Copy every line of the listing below verbatim, with no changes.

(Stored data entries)

....

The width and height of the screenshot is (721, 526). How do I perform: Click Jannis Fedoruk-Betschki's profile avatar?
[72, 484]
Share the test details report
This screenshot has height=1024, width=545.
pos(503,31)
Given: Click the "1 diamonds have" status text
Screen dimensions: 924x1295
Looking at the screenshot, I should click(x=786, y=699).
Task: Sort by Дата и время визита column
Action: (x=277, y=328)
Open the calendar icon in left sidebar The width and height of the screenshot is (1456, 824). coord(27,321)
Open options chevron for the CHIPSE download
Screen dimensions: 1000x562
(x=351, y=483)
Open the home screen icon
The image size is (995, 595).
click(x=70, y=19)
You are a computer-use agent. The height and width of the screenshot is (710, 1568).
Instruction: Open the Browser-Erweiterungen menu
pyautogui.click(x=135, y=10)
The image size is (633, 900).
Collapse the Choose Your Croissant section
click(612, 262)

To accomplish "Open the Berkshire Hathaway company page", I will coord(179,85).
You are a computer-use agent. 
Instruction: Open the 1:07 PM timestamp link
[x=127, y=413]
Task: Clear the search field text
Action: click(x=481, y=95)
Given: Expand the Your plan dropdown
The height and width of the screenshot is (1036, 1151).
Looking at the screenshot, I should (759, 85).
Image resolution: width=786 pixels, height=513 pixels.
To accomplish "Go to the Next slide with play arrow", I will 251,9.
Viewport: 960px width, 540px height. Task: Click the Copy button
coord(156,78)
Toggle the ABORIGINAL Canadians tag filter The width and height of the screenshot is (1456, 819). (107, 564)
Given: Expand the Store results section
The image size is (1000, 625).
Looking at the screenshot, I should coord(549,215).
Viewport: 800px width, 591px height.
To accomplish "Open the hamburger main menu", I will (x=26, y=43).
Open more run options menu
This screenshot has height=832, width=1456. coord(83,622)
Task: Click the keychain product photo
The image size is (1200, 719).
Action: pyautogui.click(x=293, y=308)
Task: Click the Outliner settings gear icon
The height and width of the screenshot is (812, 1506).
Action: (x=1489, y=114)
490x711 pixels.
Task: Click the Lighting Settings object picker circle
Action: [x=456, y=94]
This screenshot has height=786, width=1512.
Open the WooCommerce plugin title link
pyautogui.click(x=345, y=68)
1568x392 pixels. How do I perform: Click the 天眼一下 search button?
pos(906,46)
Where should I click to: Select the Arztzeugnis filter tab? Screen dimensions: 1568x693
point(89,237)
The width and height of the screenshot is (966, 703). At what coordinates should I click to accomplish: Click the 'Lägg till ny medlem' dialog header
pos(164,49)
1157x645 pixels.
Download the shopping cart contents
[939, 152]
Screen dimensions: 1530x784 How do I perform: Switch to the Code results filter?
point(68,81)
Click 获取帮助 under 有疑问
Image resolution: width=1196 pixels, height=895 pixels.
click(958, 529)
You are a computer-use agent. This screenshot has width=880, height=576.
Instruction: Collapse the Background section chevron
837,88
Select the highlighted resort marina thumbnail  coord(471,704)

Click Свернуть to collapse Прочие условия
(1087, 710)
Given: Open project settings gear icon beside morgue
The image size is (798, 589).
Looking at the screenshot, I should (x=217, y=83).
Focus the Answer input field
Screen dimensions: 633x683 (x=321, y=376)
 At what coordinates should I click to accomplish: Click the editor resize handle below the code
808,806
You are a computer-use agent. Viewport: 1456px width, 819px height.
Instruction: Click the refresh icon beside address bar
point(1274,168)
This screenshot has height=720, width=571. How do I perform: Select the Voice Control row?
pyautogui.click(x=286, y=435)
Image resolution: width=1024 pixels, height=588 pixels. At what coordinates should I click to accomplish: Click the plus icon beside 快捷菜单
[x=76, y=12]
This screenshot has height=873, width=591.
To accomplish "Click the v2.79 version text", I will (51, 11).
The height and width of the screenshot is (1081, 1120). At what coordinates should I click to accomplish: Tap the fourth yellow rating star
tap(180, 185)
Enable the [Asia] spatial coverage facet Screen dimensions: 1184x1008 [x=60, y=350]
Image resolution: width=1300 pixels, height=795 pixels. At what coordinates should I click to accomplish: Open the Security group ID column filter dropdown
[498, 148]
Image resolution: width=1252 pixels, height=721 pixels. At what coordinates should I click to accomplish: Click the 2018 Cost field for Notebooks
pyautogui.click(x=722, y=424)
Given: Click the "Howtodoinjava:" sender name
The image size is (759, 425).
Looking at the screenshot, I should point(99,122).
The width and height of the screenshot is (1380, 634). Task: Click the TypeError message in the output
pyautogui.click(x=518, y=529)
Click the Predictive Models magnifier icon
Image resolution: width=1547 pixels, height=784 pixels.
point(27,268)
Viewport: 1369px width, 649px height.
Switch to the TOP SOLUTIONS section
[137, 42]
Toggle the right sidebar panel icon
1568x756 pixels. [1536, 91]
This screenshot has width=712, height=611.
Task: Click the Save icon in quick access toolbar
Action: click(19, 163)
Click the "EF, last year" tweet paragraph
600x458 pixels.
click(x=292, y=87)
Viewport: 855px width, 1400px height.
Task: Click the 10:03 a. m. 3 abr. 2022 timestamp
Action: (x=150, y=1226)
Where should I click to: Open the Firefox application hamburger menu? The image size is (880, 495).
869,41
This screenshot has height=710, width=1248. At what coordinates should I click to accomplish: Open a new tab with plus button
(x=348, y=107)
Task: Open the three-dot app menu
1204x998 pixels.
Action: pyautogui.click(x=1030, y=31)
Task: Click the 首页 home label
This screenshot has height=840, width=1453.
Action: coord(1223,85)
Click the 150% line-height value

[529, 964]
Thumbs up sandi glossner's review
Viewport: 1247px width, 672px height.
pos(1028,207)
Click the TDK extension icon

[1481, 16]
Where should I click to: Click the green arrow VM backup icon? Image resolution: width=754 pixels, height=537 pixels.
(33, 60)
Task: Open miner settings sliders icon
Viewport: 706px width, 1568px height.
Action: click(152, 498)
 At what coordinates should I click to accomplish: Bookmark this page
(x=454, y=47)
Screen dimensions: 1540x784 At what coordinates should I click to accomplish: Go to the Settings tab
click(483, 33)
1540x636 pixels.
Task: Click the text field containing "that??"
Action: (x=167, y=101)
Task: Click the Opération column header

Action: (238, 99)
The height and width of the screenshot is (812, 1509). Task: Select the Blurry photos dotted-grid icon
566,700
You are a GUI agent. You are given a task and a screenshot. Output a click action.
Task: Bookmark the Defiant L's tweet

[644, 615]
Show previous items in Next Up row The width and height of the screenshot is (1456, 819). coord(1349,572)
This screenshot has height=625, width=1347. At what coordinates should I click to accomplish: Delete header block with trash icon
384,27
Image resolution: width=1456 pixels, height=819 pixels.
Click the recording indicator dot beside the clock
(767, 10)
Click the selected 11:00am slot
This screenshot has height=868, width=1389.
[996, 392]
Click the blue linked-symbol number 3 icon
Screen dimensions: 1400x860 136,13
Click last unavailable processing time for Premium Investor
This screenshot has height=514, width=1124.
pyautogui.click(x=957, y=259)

....

■ Result below
The width and height of the screenshot is (721, 526). How do I perform: Click Jannis Fedoruk-Betschki's profile avatar?
[72, 484]
Share the test details report
This screenshot has height=1024, width=545.
pos(503,31)
Given: Click the "1 diamonds have" status text
Screen dimensions: 924x1295
Looking at the screenshot, I should click(x=786, y=699).
Task: Sort by Дата и время визита column
Action: (x=277, y=328)
Open the calendar icon in left sidebar The width and height of the screenshot is (1456, 824). coord(27,321)
Open options chevron for the CHIPSE download
Screen dimensions: 1000x562
(x=351, y=483)
Open the home screen icon
The image size is (995, 595).
click(x=70, y=19)
You are a computer-use agent. The height and width of the screenshot is (710, 1568).
Instruction: Open the Browser-Erweiterungen menu
pyautogui.click(x=135, y=10)
The image size is (633, 900).
Collapse the Choose Your Croissant section
click(612, 262)

To accomplish "Open the Berkshire Hathaway company page", I will coord(179,85).
You are a computer-use agent. 
Instruction: Open the 1:07 PM timestamp link
[x=127, y=413]
Task: Clear the search field text
Action: click(x=481, y=95)
Given: Expand the Your plan dropdown
The height and width of the screenshot is (1036, 1151).
Looking at the screenshot, I should (759, 85).
Image resolution: width=786 pixels, height=513 pixels.
To accomplish "Go to the Next slide with play arrow", I will 251,9.
Viewport: 960px width, 540px height. Task: Click the Copy button
coord(156,78)
Toggle the ABORIGINAL Canadians tag filter The width and height of the screenshot is (1456, 819). (107, 564)
Given: Expand the Store results section
The image size is (1000, 625).
Looking at the screenshot, I should coord(549,215).
Viewport: 800px width, 591px height.
To accomplish "Open the hamburger main menu", I will (x=26, y=43).
Open more run options menu
This screenshot has height=832, width=1456. coord(83,622)
Task: Click the keychain product photo
The image size is (1200, 719).
Action: pyautogui.click(x=293, y=308)
Task: Click the Outliner settings gear icon
The height and width of the screenshot is (812, 1506).
Action: (x=1489, y=114)
490x711 pixels.
Task: Click the Lighting Settings object picker circle
Action: [x=456, y=94]
This screenshot has height=786, width=1512.
Open the WooCommerce plugin title link
pyautogui.click(x=345, y=68)
1568x392 pixels. How do I perform: Click the 天眼一下 search button?
pos(906,46)
Where should I click to: Select the Arztzeugnis filter tab? Screen dimensions: 1568x693
point(89,237)
The width and height of the screenshot is (966, 703). At what coordinates should I click to accomplish: Click the 'Lägg till ny medlem' dialog header
pos(164,49)
1157x645 pixels.
Download the shopping cart contents
[939, 152]
Screen dimensions: 1530x784 How do I perform: Switch to the Code results filter?
point(68,81)
Click 获取帮助 under 有疑问
Image resolution: width=1196 pixels, height=895 pixels.
click(958, 529)
You are a computer-use agent. This screenshot has width=880, height=576.
Instruction: Collapse the Background section chevron
837,88
Select the highlighted resort marina thumbnail  coord(471,704)

Click Свернуть to collapse Прочие условия
(1087, 710)
Given: Open project settings gear icon beside morgue
The image size is (798, 589).
Looking at the screenshot, I should (x=217, y=83).
Focus the Answer input field
Screen dimensions: 633x683 (x=321, y=376)
 At what coordinates should I click to accomplish: Click the editor resize handle below the code
808,806
You are a computer-use agent. Viewport: 1456px width, 819px height.
Instruction: Click the refresh icon beside address bar
point(1274,168)
This screenshot has height=720, width=571. How do I perform: Select the Voice Control row?
pyautogui.click(x=286, y=435)
Image resolution: width=1024 pixels, height=588 pixels. At what coordinates should I click to accomplish: Click the plus icon beside 快捷菜单
[x=76, y=12]
This screenshot has height=873, width=591.
To accomplish "Click the v2.79 version text", I will (51, 11).
The height and width of the screenshot is (1081, 1120). At what coordinates should I click to accomplish: Tap the fourth yellow rating star
tap(180, 185)
Enable the [Asia] spatial coverage facet Screen dimensions: 1184x1008 [x=60, y=350]
Image resolution: width=1300 pixels, height=795 pixels. At what coordinates should I click to accomplish: Open the Security group ID column filter dropdown
[498, 148]
Image resolution: width=1252 pixels, height=721 pixels. At what coordinates should I click to accomplish: Click the 2018 Cost field for Notebooks
pyautogui.click(x=722, y=424)
Given: Click the "Howtodoinjava:" sender name
The image size is (759, 425).
Looking at the screenshot, I should point(99,122).
The width and height of the screenshot is (1380, 634). Task: Click the TypeError message in the output
pyautogui.click(x=518, y=529)
Click the Predictive Models magnifier icon
Image resolution: width=1547 pixels, height=784 pixels.
point(27,268)
Viewport: 1369px width, 649px height.
Switch to the TOP SOLUTIONS section
[137, 42]
Toggle the right sidebar panel icon
1568x756 pixels. [1536, 91]
This screenshot has width=712, height=611.
Task: Click the Save icon in quick access toolbar
Action: click(19, 163)
Click the "EF, last year" tweet paragraph
600x458 pixels.
click(x=292, y=87)
Viewport: 855px width, 1400px height.
Task: Click the 10:03 a. m. 3 abr. 2022 timestamp
Action: (x=150, y=1226)
Where should I click to: Open the Firefox application hamburger menu? The image size is (880, 495).
869,41
This screenshot has height=710, width=1248. At what coordinates should I click to accomplish: Open a new tab with plus button
(x=348, y=107)
Task: Open the three-dot app menu
1204x998 pixels.
Action: pyautogui.click(x=1030, y=31)
Task: Click the 首页 home label
This screenshot has height=840, width=1453.
Action: coord(1223,85)
Click the 150% line-height value

[529, 964]
Thumbs up sandi glossner's review
Viewport: 1247px width, 672px height.
pos(1028,207)
Click the TDK extension icon

[1481, 16]
Where should I click to: Click the green arrow VM backup icon? Image resolution: width=754 pixels, height=537 pixels.
(33, 60)
Task: Open miner settings sliders icon
Viewport: 706px width, 1568px height.
Action: click(152, 498)
 At what coordinates should I click to accomplish: Bookmark this page
(x=454, y=47)
Screen dimensions: 1540x784 At what coordinates should I click to accomplish: Go to the Settings tab
click(483, 33)
1540x636 pixels.
Task: Click the text field containing "that??"
Action: (x=167, y=101)
Task: Click the Opération column header

Action: (238, 99)
The height and width of the screenshot is (812, 1509). Task: Select the Blurry photos dotted-grid icon
566,700
You are a GUI agent. You are given a task and a screenshot. Output a click action.
Task: Bookmark the Defiant L's tweet

[644, 615]
Show previous items in Next Up row The width and height of the screenshot is (1456, 819). coord(1349,572)
This screenshot has height=625, width=1347. At what coordinates should I click to accomplish: Delete header block with trash icon
384,27
Image resolution: width=1456 pixels, height=819 pixels.
Click the recording indicator dot beside the clock
(767, 10)
Click the selected 11:00am slot
This screenshot has height=868, width=1389.
[996, 392]
Click the blue linked-symbol number 3 icon
Screen dimensions: 1400x860 136,13
Click last unavailable processing time for Premium Investor
This screenshot has height=514, width=1124.
pyautogui.click(x=957, y=259)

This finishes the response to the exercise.